* WHAT YOU WILL DO:
Everything from the line with "Image resolution: width=1600" to the final line of the entries, both included, should be restated word for word; please omit the pictures.

Segment Start: MATERIALS PROVIDED

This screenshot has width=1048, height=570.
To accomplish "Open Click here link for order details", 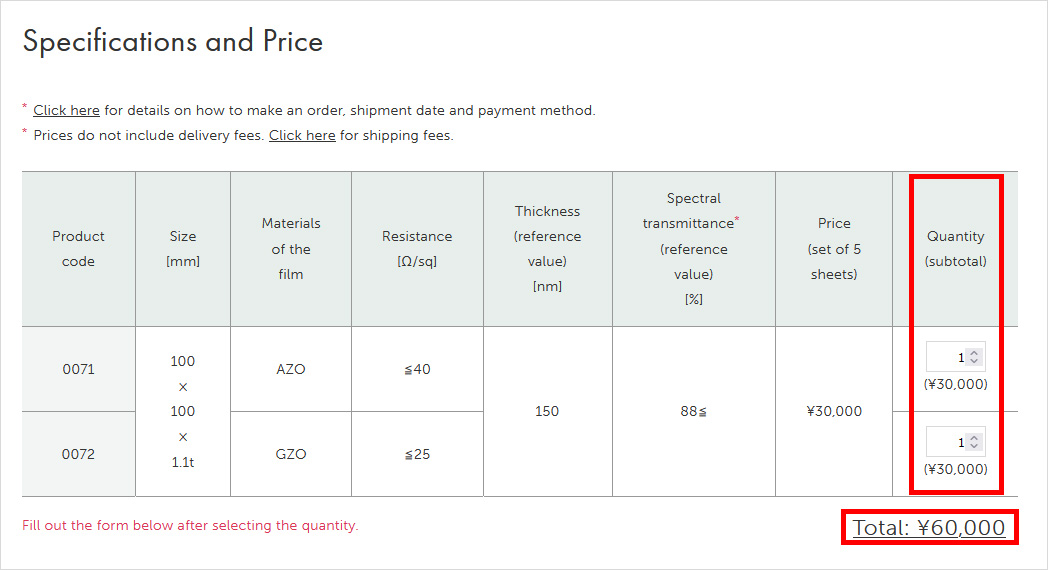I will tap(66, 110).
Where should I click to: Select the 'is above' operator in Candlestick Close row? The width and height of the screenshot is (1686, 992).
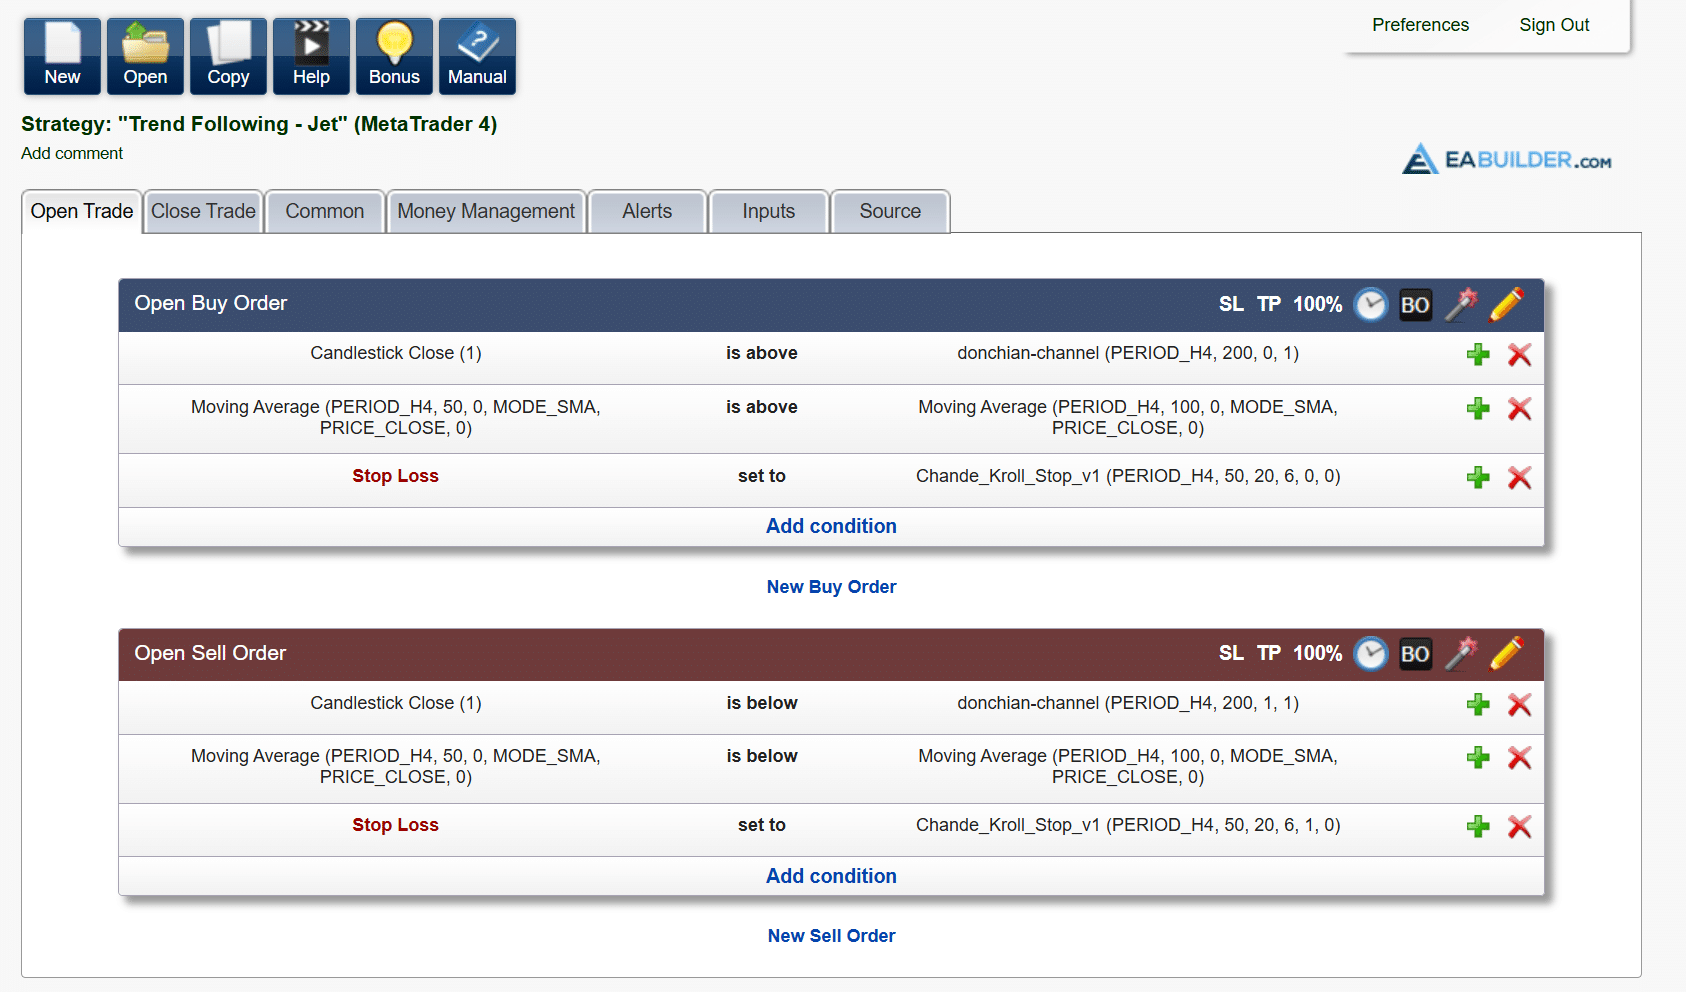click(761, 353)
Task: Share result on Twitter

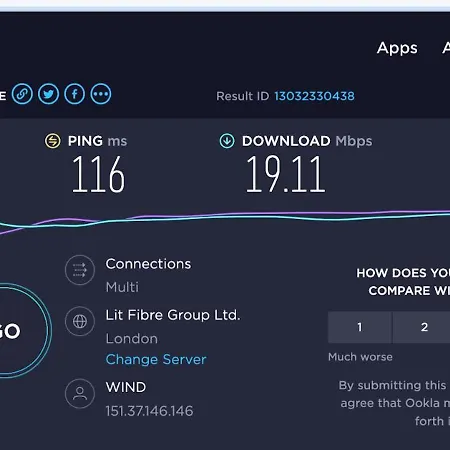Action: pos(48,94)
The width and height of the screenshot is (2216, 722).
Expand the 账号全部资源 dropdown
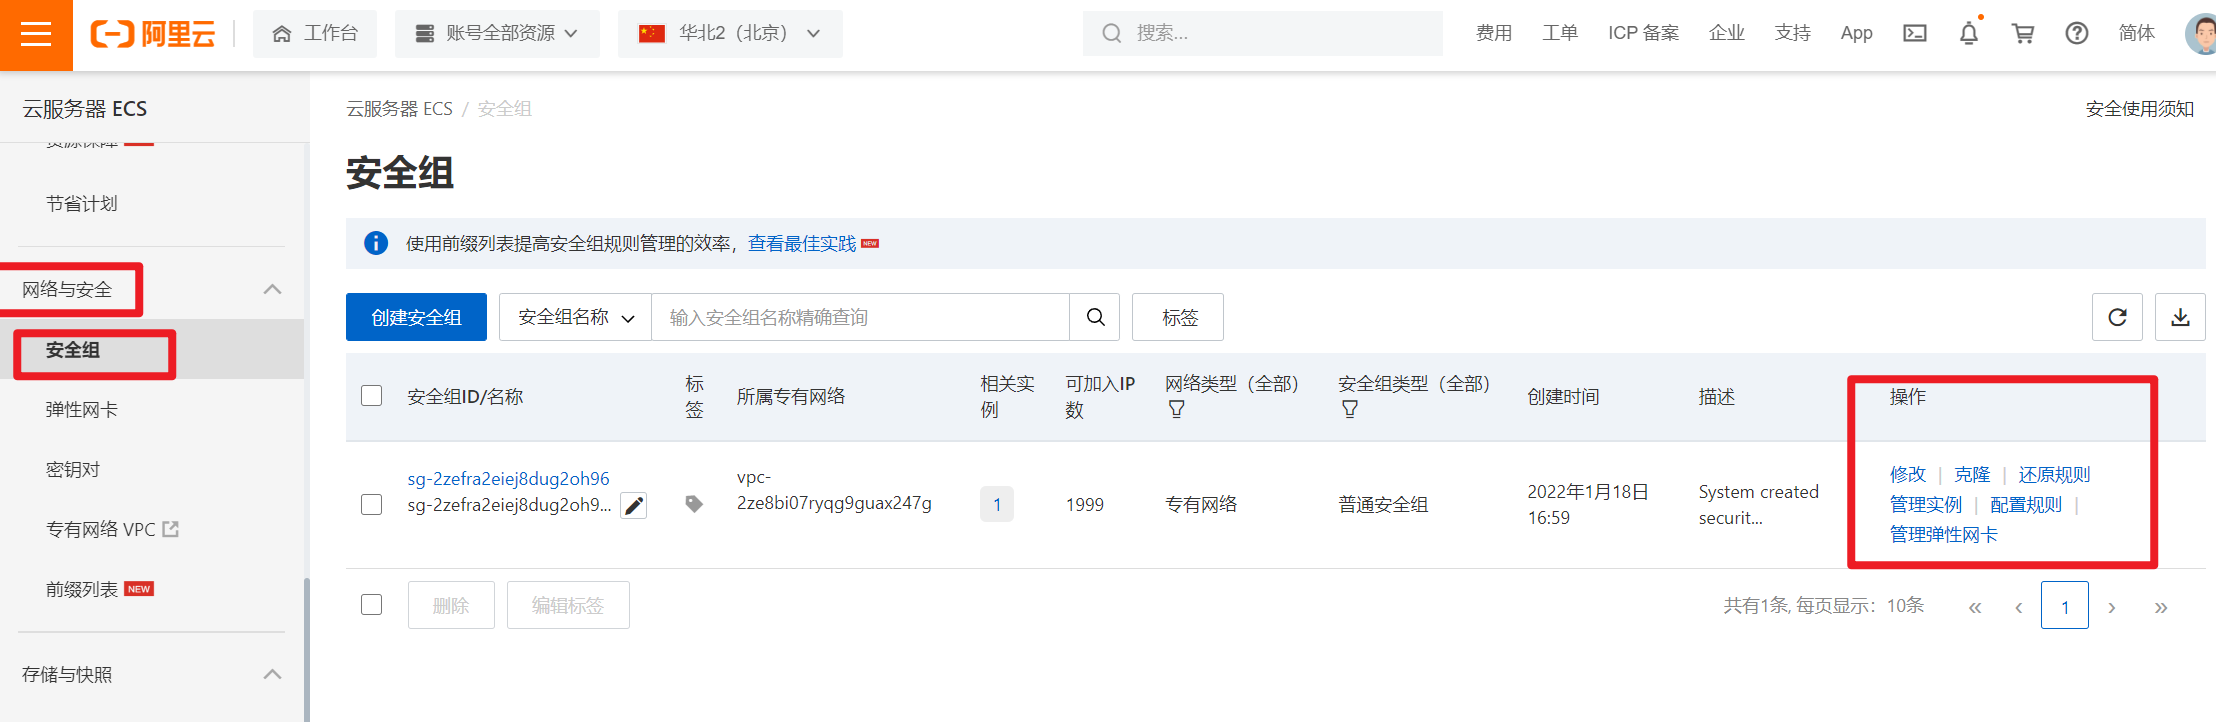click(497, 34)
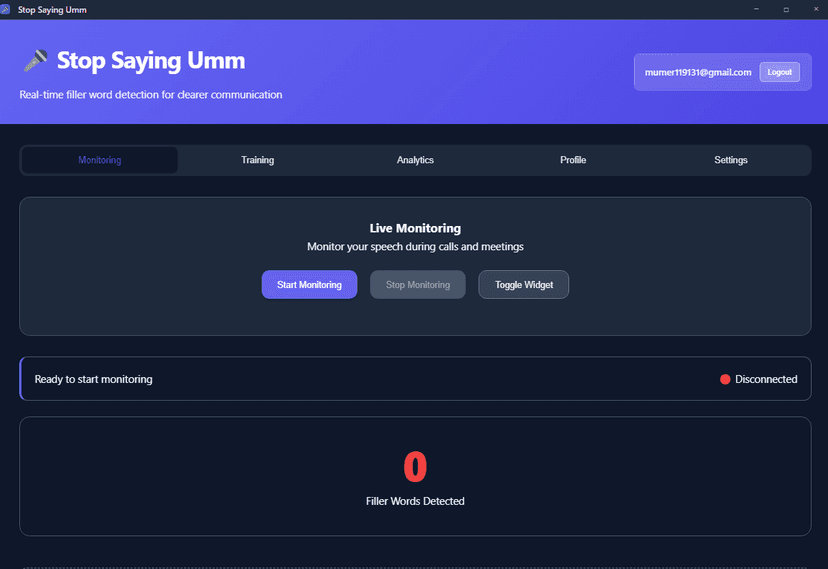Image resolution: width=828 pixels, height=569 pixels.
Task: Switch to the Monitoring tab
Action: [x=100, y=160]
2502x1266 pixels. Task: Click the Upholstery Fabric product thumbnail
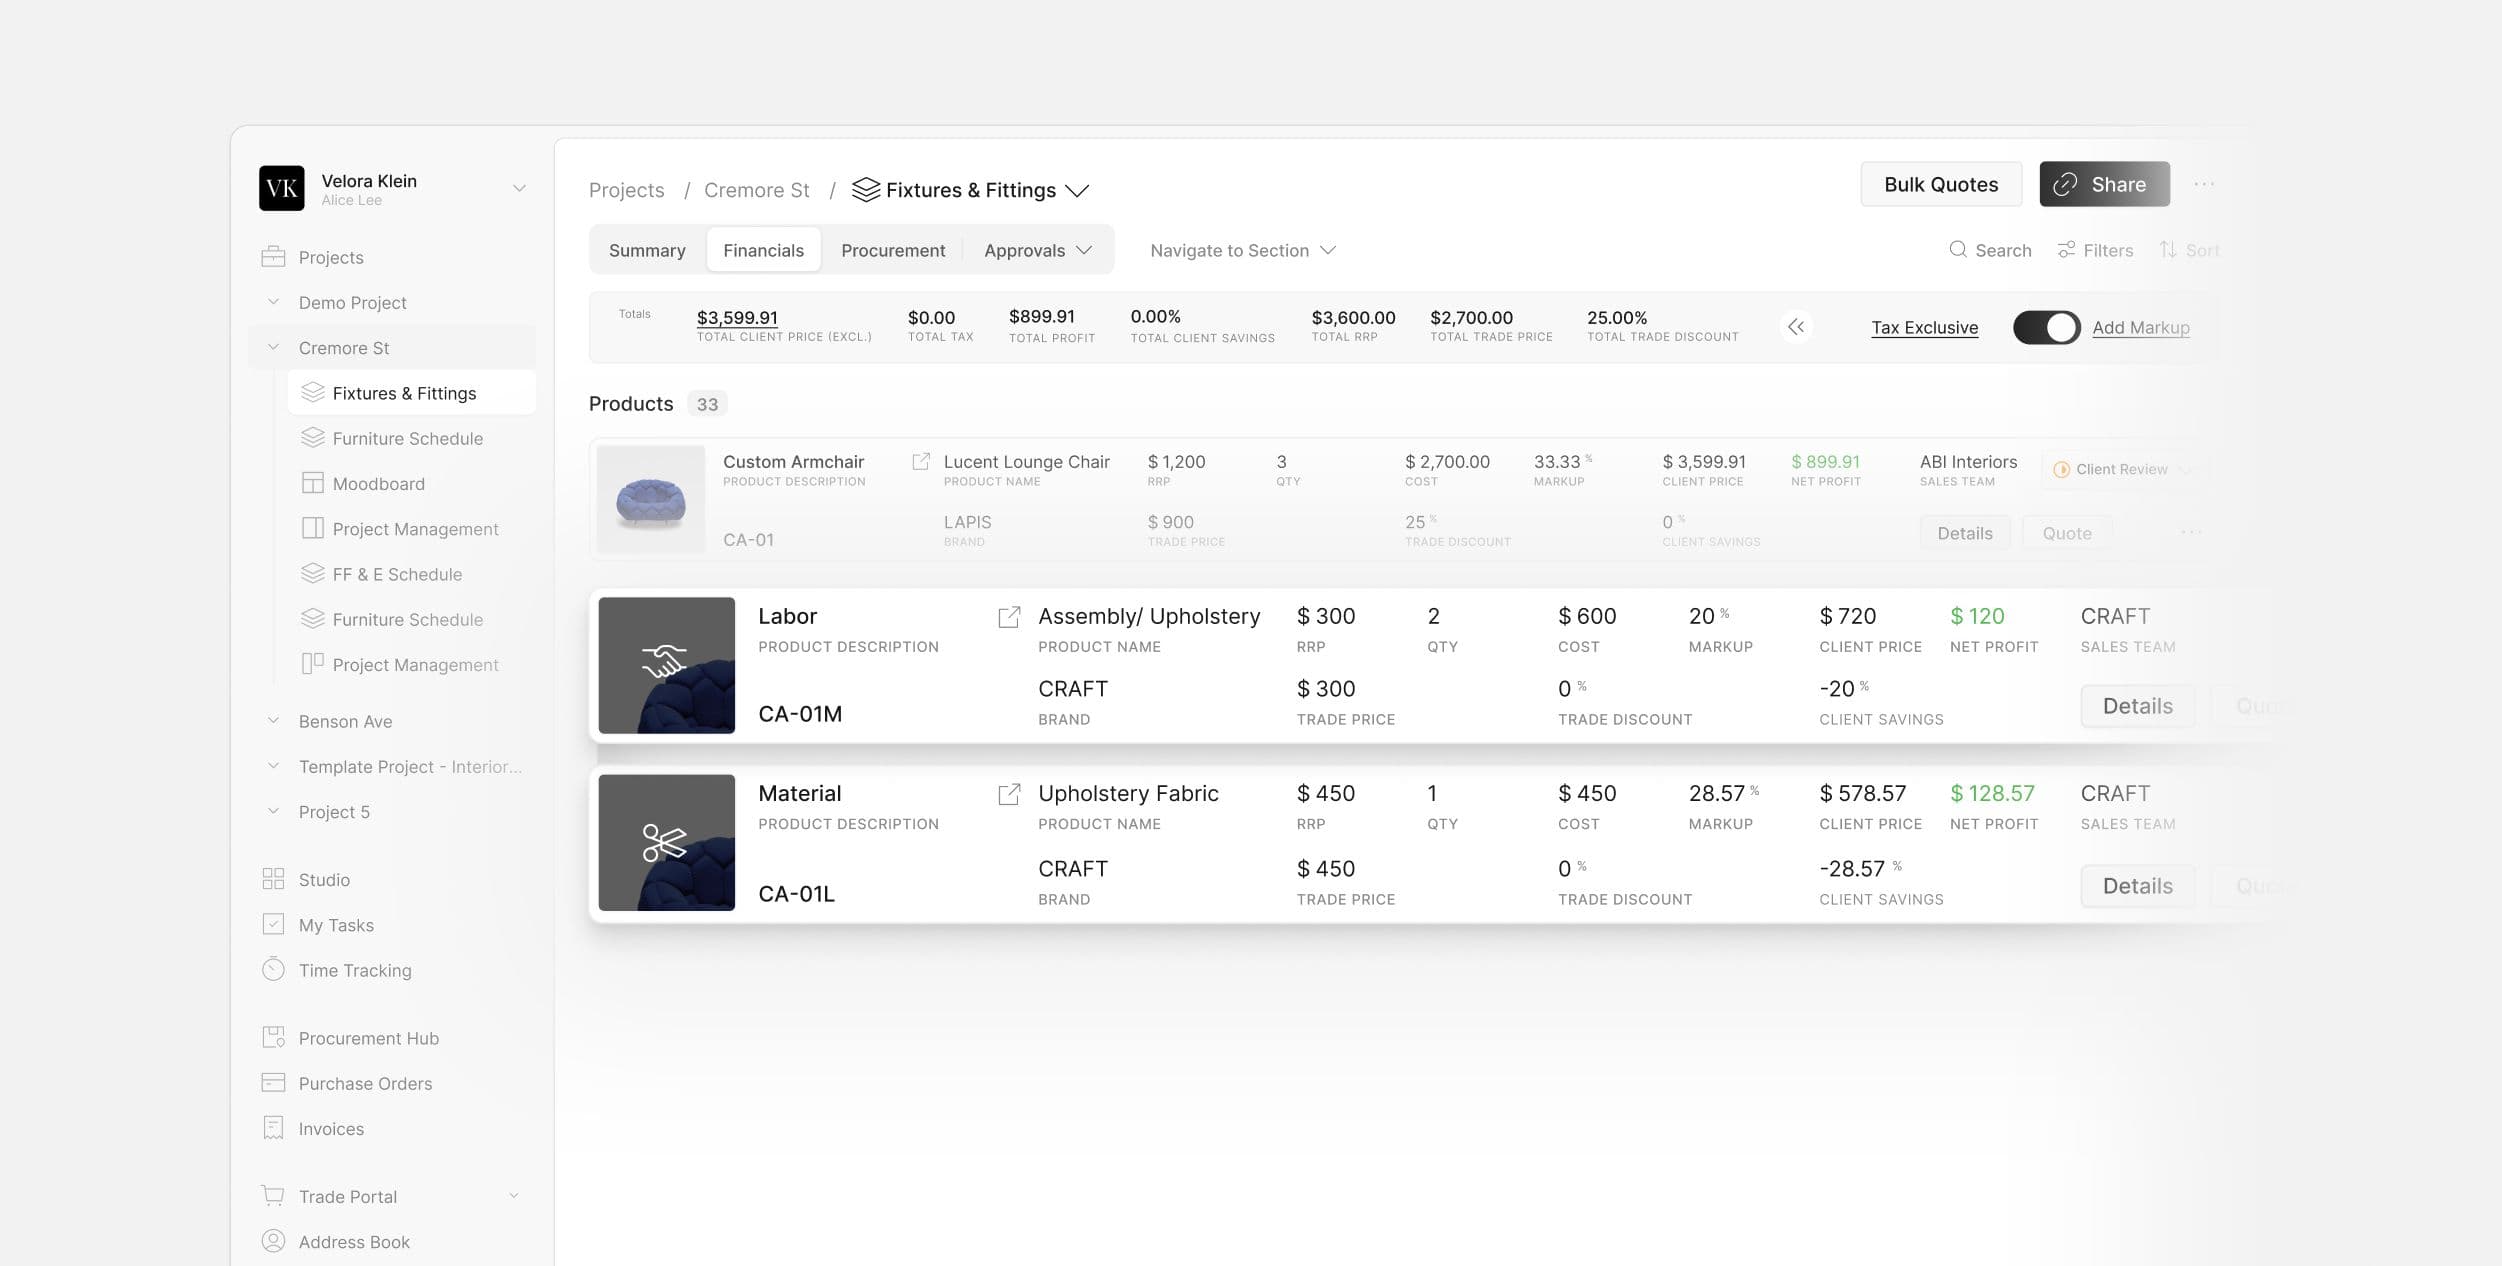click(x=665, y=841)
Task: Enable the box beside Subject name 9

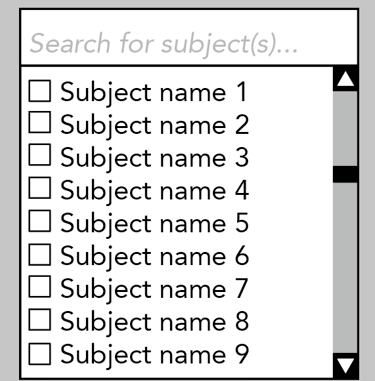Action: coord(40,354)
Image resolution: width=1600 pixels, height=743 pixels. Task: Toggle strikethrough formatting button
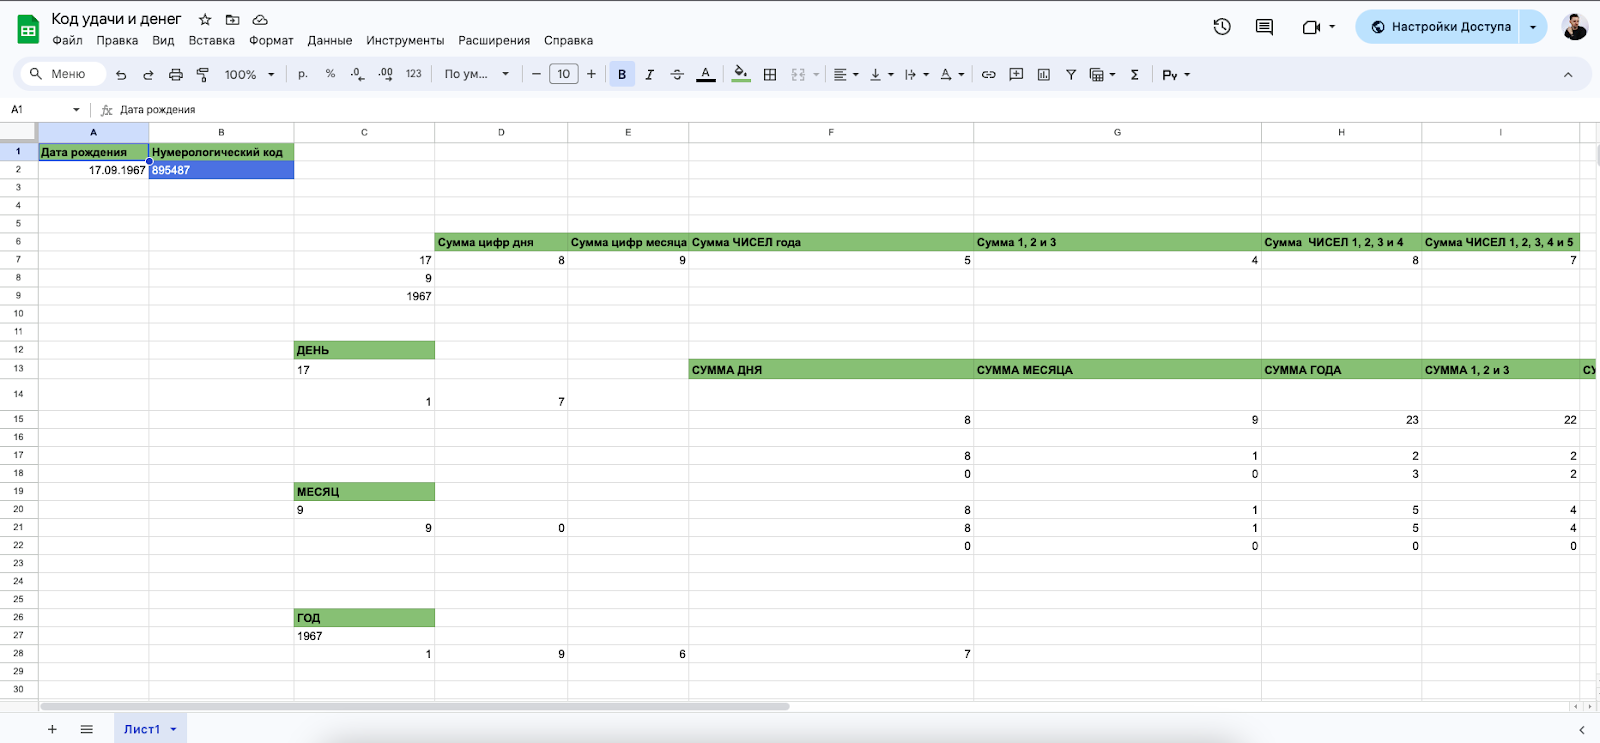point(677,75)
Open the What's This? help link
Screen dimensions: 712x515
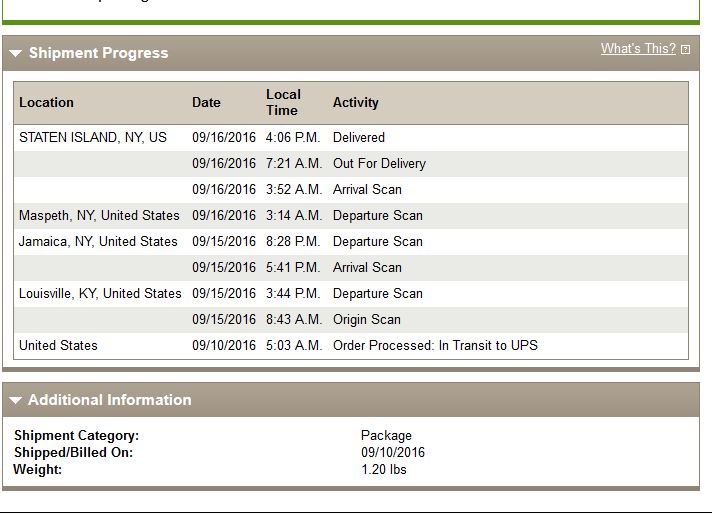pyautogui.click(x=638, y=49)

Segment End: MATERIALS PROVIDED

* REPLY TO THE TASK:
Image resolution: width=1600 pixels, height=743 pixels. Task: Toggle strikethrough formatting button
point(677,75)
Open the What's This? help link
Screen dimensions: 712x515
pyautogui.click(x=638, y=49)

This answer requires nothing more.